BHP had asked the commission to terminate enterprise bargaining periods at its Peak Downs, Saraji, Norwich Park, Gregory and Crinum coal mines in Queensland's Bowen Basin and the Hay Point export terminal.
Terminating the bargaining periods would have prevented workers taking protected industrial action against BHP, which has already lost 155 days to strikes since the enterprise bargaining dispute began at a cost it estimates at $100 million.
Handing down his ruling yesterday, commissioner Ken Bacon rejected BHP's claim the dispute was causing serious damage to the Australian economy and tarnishing the Australian coal industry's reputation as a reliable exporter, the Australian Financial Review newspaper reported.
"It is difficult to accept that the customers of Australian producers other than BHP who have had no difficulty with supply over a number of years should suddenly move away from their Australian suppliers because of industrial action at some BHP operations," the paper reported Bacon as saying.
"That some customers of BHPC may source their coal from other suppliers is a potential outcome of the current industrial action … such factors are inherent in the form of bargaining that is now central to Australia's industrial relations system.

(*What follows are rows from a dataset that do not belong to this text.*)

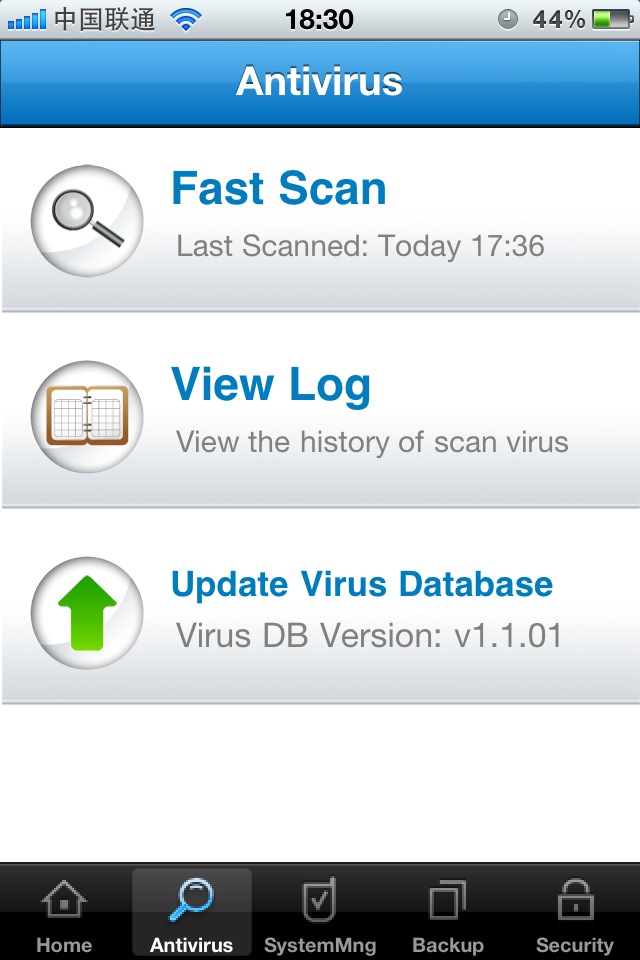Select the SystemMng tab label
This screenshot has height=960, width=640.
(320, 945)
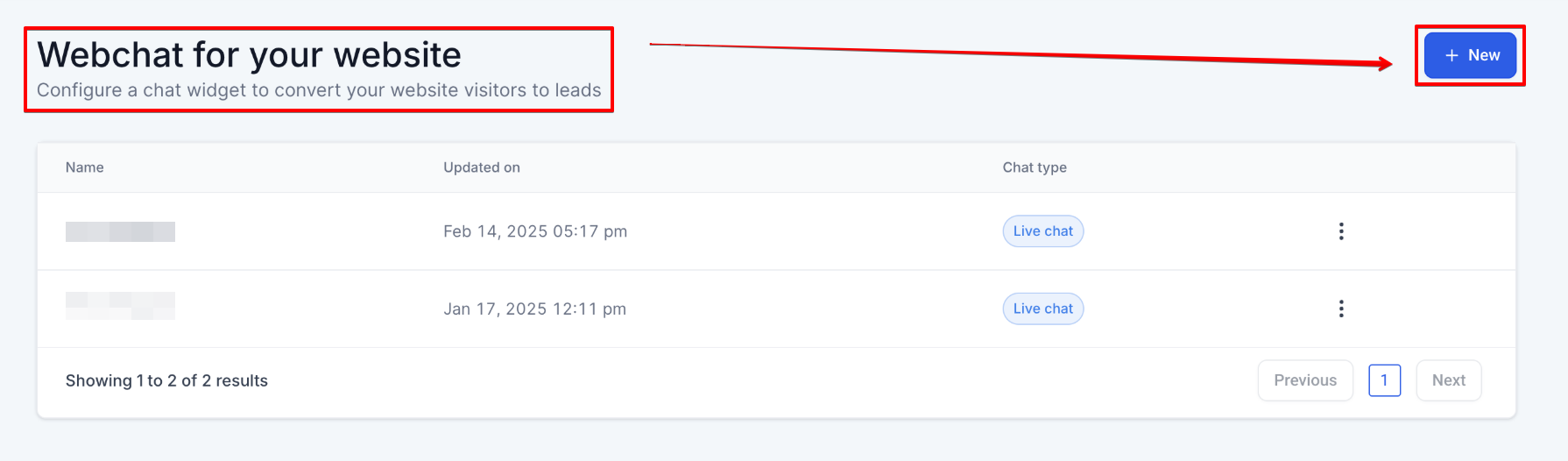Click the Chat type column header
The image size is (1568, 461).
pos(1034,167)
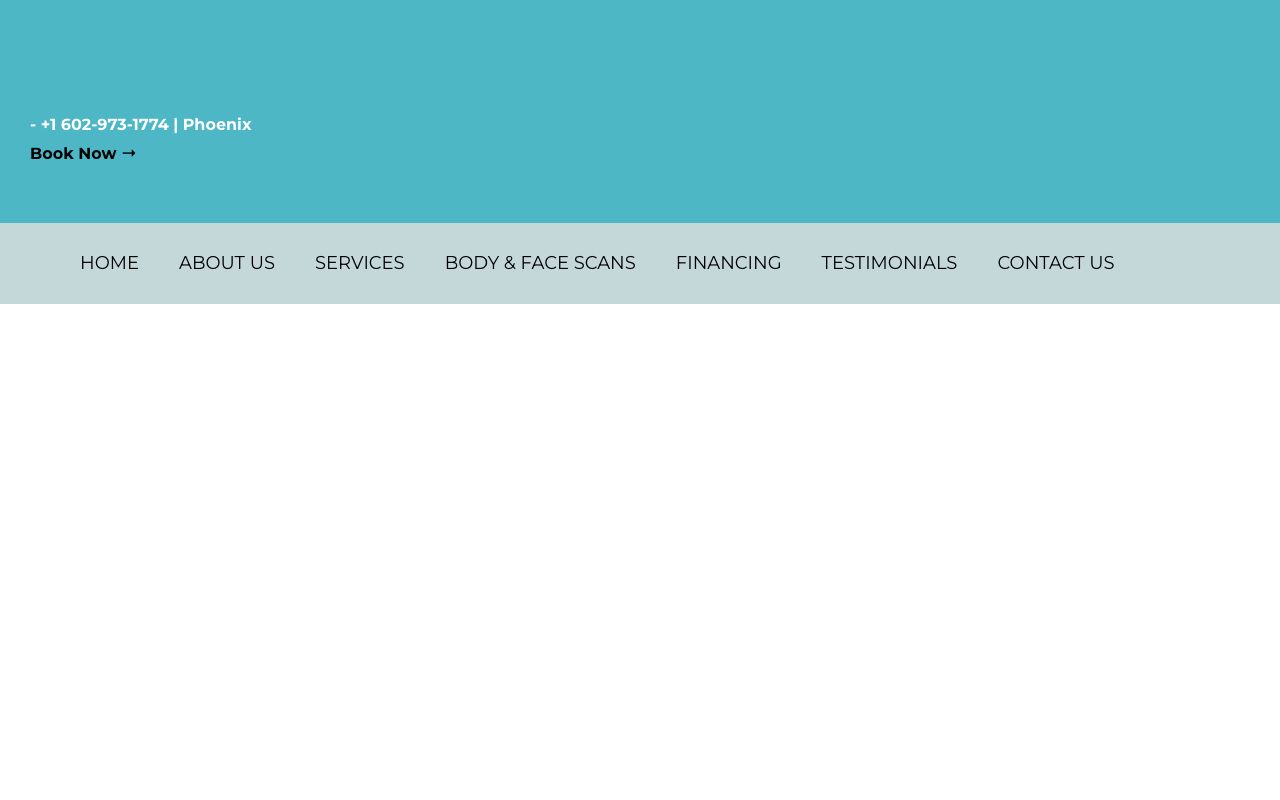The width and height of the screenshot is (1280, 800).
Task: Click empty navigation bar space after CONTACT US
Action: (1200, 263)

There is no point to protected action unless it places some commercial pressure on the employer."
The AFR reported the Construction, Forestry, Mining and Engineering Union as saying it would call off industrial action if the company returns to the negotiating table.
BHP told MiningNews.net earlier that after 15 months of talks, the situation has gone beyond negotiations. A company spokesman said BHP needs the flexibility already won by its competitors.